After the big question all eyes are on her waiting for a response. It may have taken twenty years for her to finally see me, even if it is in a bad way but it's worth it. Hell, I met her at 9 and I'm now 29.

Nyla helped me figure it all out, she got close with Keeyln like every other person but she still wanted to see her father happy. She now knows what loving Keeyln Greene can do to you. Nyla loves her.

Is it crazy how she really doesn't know her effect on people? How no one has told her how beautifully effortlessly she is? Maybe that's why she's so effortlessly because no one had just said she's beautiful. Is is crazy how her clueless yet far from innocent self drives me nuts?

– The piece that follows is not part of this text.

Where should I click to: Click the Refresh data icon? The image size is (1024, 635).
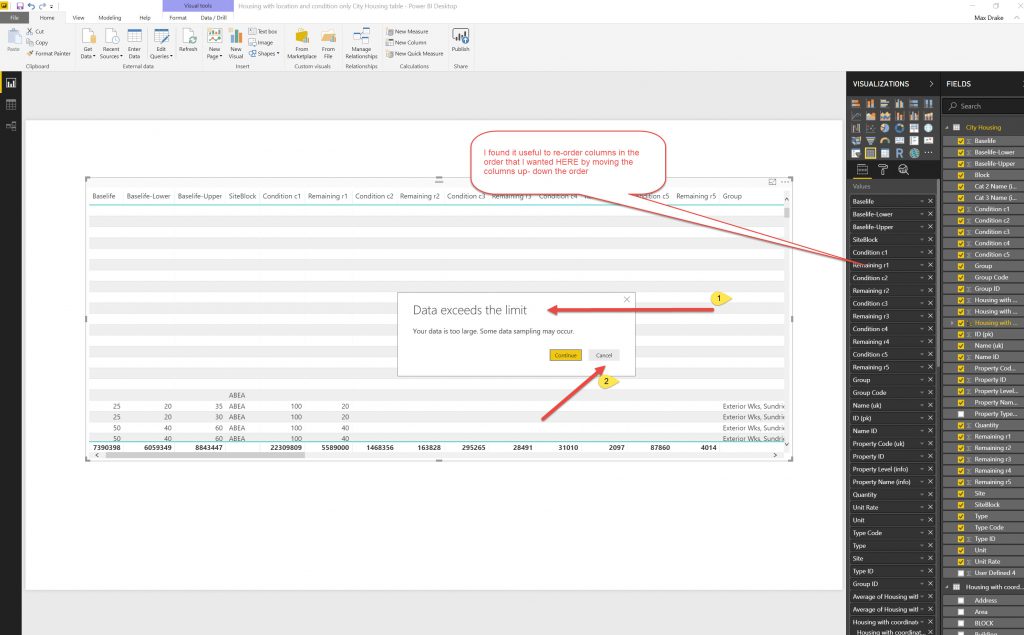(188, 39)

She can be dense while reading you in a second.

Even I'm not bold enough to let myself be vulnerable and just say she's beautiful. Hell, thats the only thing I haven't tried and she might just laugh in my face.

It's sad I've had a mate for six years- a bond that's supposed to be stronger than our lives and I've never even kissed her. The only time I really touched her was when she was getting tortured.

"It's smart and mischievous I'll give you that. I never thought the soft caring Quincy Thyroid would have it in him," She says taking a few steps toward me.

This is the moment I've been waiting for. Then why do I feel like the next words she says might break my chest? I feel like my heart is already ready to explode.

"But I will not marry you," She adds.

And there is goes the most ecstatic pain I've ever felt, until now Keeyln has never rejected me with the official word of No.

"I don't think you understand," I say trying to sound strong and demanding. She doesn't understand what I had to do to get the pack to trust her and not kill her.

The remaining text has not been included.